● **Prompt**
Please repeat exactly the lines from the one containing "Task: Select the" through the last line of the records below, both included, and leave out any pictures.

━━ Source data ━━

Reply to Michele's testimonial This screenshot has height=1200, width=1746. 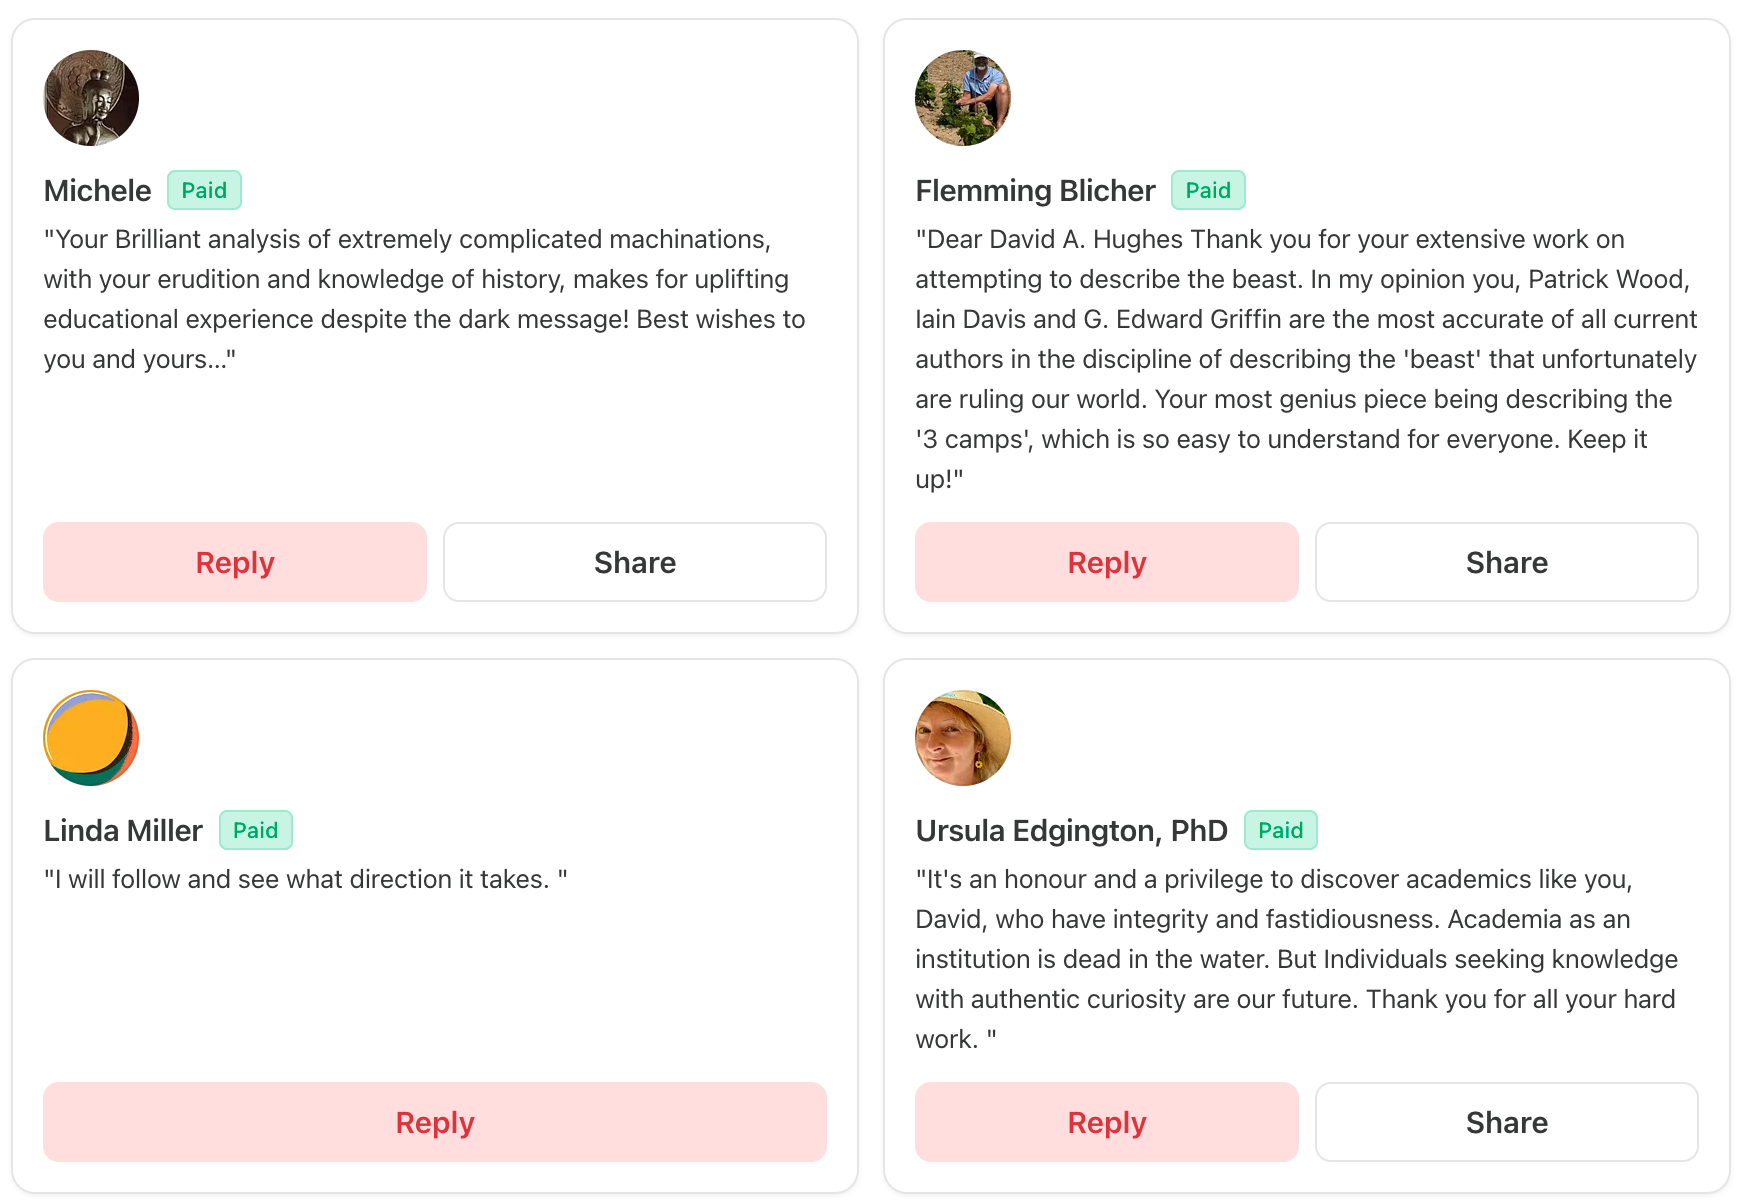[x=235, y=562]

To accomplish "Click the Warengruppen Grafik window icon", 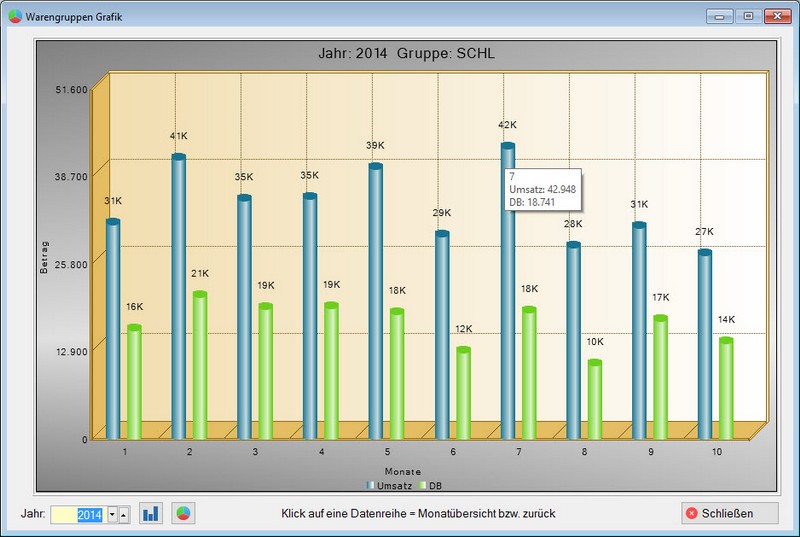I will click(13, 17).
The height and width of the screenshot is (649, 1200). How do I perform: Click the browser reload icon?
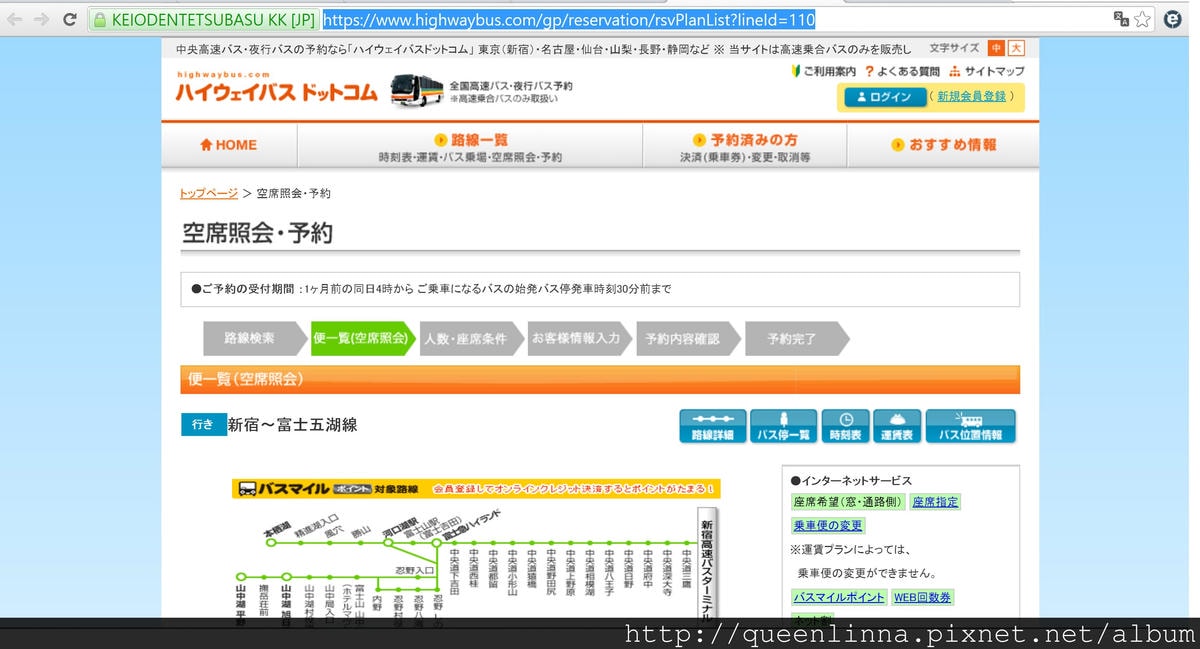click(x=69, y=19)
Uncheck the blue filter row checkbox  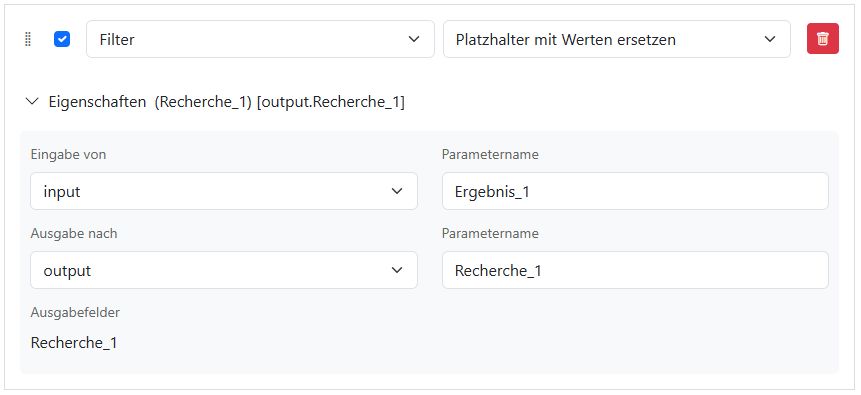[x=62, y=39]

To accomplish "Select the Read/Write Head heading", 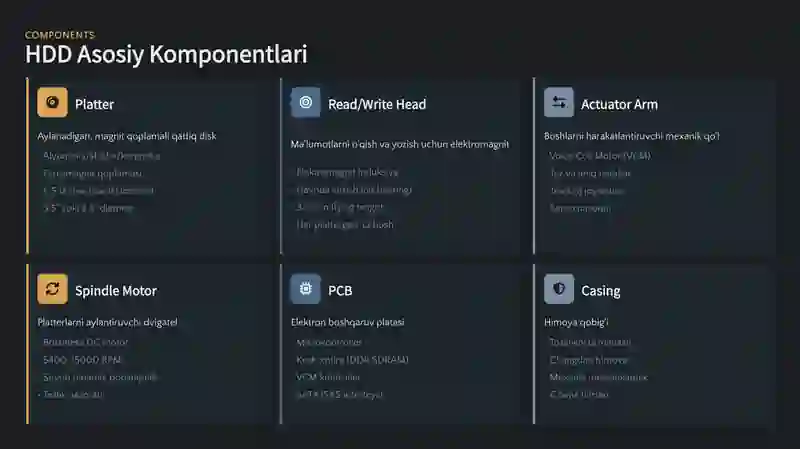I will [x=377, y=104].
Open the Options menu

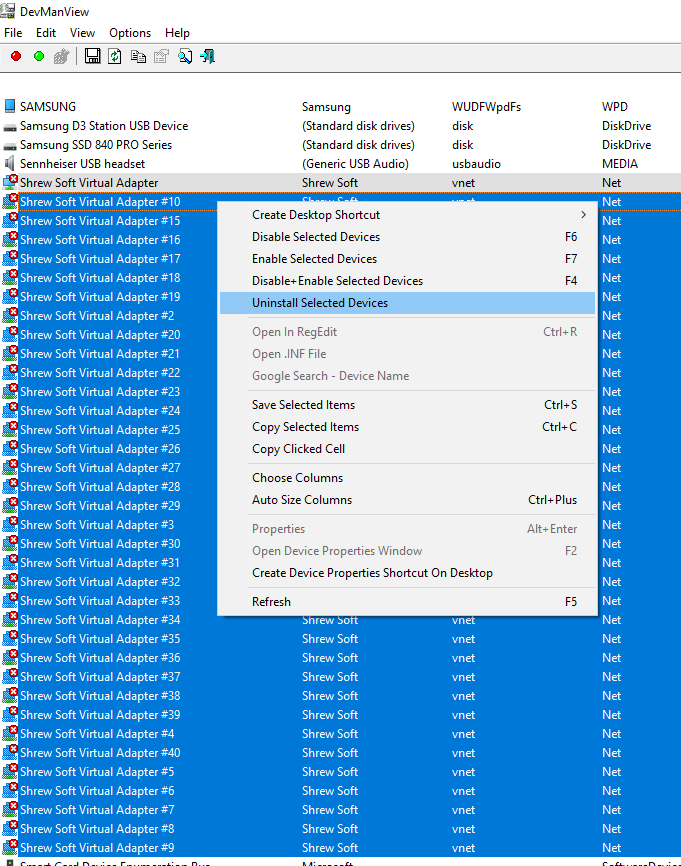coord(130,33)
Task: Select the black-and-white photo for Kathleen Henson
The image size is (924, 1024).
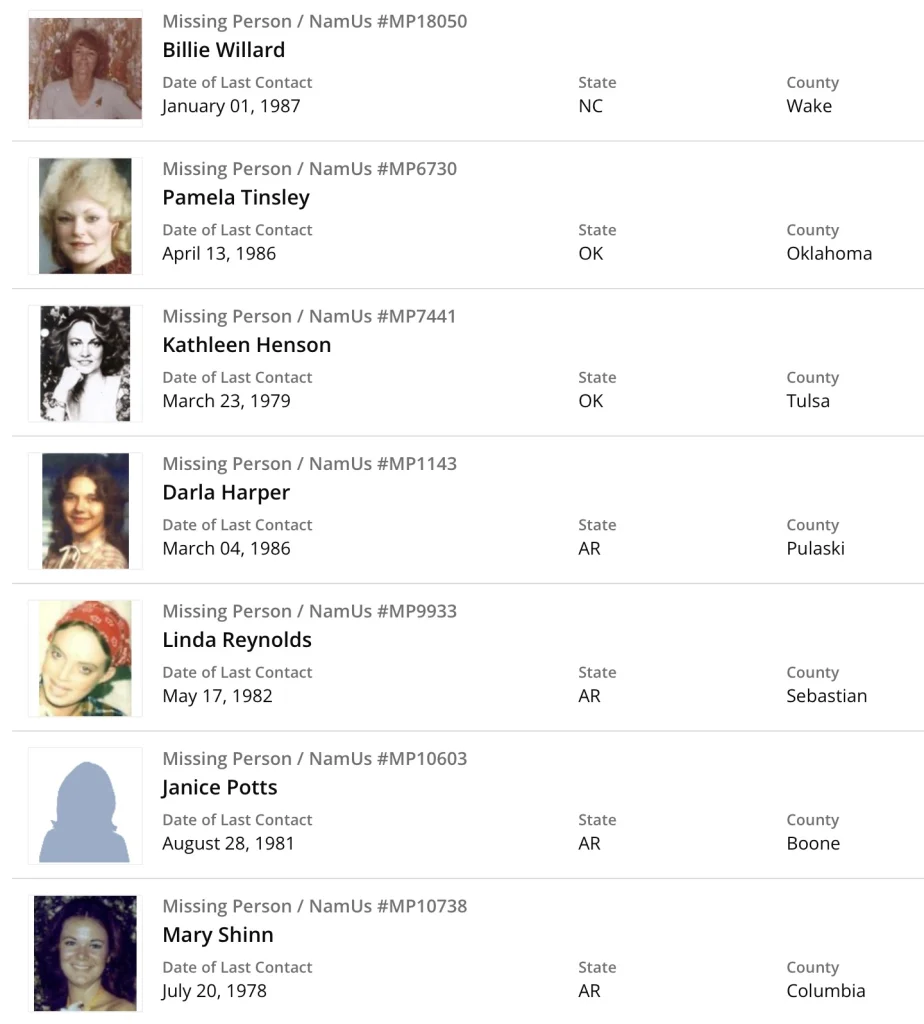Action: [85, 363]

━━━

● **Answer for the task**
Task: Select the black-and-white photo for Kathleen Henson
The image size is (924, 1024).
Action: [85, 363]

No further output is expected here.